Today, Veterans’ Day, we say “thank you” to all who served in the many branches of the military and in the various wars.
We especially say thank you to those who are still with us. At the same time, we remember the many who served this great country in the early wars.
Veterans’ Day began as Armistice Day just after World War I.
The first World War cost so many lives – nine million soldiers and five million, or more, civilians. Plus, 21 million soldiers returned home wounded.
Though the Treaty of Versailles formally ended the war on June 28, 1919, people remembered the armistice agreement signed on November 11, 1918 that went into effect at the 11th hour on the 11th day of the 11th month.

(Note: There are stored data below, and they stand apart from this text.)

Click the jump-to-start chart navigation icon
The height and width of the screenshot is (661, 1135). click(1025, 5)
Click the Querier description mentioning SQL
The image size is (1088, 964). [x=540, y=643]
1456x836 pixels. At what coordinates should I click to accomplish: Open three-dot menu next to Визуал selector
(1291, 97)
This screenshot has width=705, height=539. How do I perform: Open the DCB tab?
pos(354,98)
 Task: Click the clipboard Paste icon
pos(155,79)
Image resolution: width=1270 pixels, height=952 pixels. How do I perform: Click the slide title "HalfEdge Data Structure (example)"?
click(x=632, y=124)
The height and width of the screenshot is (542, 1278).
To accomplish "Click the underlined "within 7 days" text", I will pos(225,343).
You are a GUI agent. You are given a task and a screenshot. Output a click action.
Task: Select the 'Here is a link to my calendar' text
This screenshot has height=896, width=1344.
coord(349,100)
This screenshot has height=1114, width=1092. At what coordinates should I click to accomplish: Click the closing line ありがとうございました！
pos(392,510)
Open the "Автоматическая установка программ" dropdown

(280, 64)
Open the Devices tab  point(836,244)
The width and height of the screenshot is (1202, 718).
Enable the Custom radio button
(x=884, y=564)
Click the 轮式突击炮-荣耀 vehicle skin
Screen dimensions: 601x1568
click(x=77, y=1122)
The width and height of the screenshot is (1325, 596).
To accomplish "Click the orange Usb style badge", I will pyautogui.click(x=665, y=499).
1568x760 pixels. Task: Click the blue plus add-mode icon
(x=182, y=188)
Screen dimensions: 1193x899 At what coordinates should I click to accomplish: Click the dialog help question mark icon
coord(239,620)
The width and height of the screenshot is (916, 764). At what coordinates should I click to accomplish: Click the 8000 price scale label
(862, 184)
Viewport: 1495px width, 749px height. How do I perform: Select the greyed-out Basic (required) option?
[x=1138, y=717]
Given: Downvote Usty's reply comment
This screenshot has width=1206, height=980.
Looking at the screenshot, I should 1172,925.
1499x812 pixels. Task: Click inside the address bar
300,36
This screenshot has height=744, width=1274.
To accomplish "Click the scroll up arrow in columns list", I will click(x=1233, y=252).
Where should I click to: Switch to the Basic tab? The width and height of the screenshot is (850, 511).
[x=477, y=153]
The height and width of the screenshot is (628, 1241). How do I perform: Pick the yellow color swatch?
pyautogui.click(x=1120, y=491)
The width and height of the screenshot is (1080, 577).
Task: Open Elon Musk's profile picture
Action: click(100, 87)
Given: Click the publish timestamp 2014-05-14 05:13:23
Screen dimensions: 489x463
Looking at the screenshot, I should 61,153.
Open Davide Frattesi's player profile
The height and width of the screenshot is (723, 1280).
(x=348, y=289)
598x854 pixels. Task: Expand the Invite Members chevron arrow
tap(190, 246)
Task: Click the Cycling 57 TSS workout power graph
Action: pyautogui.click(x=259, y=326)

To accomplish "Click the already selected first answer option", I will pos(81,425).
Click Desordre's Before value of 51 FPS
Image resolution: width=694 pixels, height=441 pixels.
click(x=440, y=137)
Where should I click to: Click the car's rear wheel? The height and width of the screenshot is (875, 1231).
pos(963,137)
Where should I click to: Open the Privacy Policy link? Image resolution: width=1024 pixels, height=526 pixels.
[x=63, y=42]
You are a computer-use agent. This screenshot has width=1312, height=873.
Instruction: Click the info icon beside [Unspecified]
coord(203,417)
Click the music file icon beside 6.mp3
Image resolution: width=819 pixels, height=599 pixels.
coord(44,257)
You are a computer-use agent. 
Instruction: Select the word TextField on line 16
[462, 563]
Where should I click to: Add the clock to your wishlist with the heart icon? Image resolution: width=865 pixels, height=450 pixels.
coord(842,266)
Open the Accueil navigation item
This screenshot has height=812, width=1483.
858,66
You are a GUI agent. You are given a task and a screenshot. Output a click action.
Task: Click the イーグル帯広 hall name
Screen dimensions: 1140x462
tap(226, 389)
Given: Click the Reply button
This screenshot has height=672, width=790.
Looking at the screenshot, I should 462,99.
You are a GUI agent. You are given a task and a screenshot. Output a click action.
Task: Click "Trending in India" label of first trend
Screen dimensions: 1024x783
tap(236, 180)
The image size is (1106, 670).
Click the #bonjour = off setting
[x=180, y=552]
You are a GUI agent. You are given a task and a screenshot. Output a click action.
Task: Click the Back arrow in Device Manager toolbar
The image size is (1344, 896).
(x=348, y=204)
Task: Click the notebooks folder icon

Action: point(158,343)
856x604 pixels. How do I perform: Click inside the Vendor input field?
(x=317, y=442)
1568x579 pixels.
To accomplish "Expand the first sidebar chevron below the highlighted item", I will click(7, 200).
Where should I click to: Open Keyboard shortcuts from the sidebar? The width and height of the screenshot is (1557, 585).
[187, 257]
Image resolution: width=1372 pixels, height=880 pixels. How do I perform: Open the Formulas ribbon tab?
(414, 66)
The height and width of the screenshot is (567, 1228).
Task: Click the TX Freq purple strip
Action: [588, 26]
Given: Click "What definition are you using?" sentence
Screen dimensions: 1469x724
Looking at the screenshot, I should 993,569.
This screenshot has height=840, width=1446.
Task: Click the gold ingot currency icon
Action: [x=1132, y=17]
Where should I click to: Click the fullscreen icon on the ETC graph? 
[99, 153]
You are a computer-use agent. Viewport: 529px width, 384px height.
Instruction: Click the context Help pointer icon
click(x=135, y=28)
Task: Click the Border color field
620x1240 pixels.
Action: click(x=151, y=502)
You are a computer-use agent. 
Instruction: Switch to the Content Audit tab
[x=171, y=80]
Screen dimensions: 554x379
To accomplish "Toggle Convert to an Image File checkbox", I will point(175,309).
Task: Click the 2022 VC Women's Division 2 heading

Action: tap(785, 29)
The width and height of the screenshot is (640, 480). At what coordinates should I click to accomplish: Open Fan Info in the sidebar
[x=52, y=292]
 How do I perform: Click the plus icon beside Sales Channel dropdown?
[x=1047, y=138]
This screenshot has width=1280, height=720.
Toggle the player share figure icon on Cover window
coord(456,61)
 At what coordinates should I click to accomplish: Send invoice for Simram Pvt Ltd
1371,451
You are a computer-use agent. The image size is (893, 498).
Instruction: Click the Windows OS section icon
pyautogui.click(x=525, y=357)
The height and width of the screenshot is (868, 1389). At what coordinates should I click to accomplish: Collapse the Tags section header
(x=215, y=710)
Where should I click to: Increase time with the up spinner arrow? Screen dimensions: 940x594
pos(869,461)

In 1919, President Wilson declared November 11 as Armistice Day, “To us in America, the reflections of Armistice Day will be filled with solemn pride in the heroism of those who died in the country’s service and with gratitude for the victory, both because of the thing from which it has freed us and because of the opportunity it has given America to show her sympathy with peace and justice in the councils of the nations…”
In June 1926, Congress jointly agreed that November 11 should be a day to remember and to be thankful with appropriate ceremonies and displays of the flag.
In May 1938, the day became a legal holiday called “Armistice Day” and primarily honored World War I veterans.
After the involvement of our military in World War II and Korea, Congress amended the 1938 legislation in 1954 by changing “Armistice” to “Veterans” and honoring veterans of all wars.
Later that year, President Eisenhower signed a Veterans Day Proclamation that included appointing a Chairman of a Veterans Day National Committee. He wanted to insure the observance of the holiday was widespread and honored all veterans.
But, in 1968, the Uniform Holiday Bill attempted to change the observance of Veterans Day to a Monday in October.
The first such Monday observance occurred on October 25, 1971 with much confusion and disappointment.
The choice of the 11th day of the 11th month for Veterans’ Day remained historically significant to many people. Many state and local groups chose to disregard the October holiday and continue with the November 11th observance.
In 1975, President Ford signed legislation returning the national Veterans Day to its proper date.
Regardless of the day of the week, November 11 with its historic and patriotic significance is Veterans Day – a day to remember and honor all veterans for their gallantry, their service and their sacrifice.
Thank you veterans and thank you to those who still serve.
Freedom is not free —thank you for helping the eagle soar.
Commemorative Silver Dollar Coins honoring the military against an eagle soaring in the background.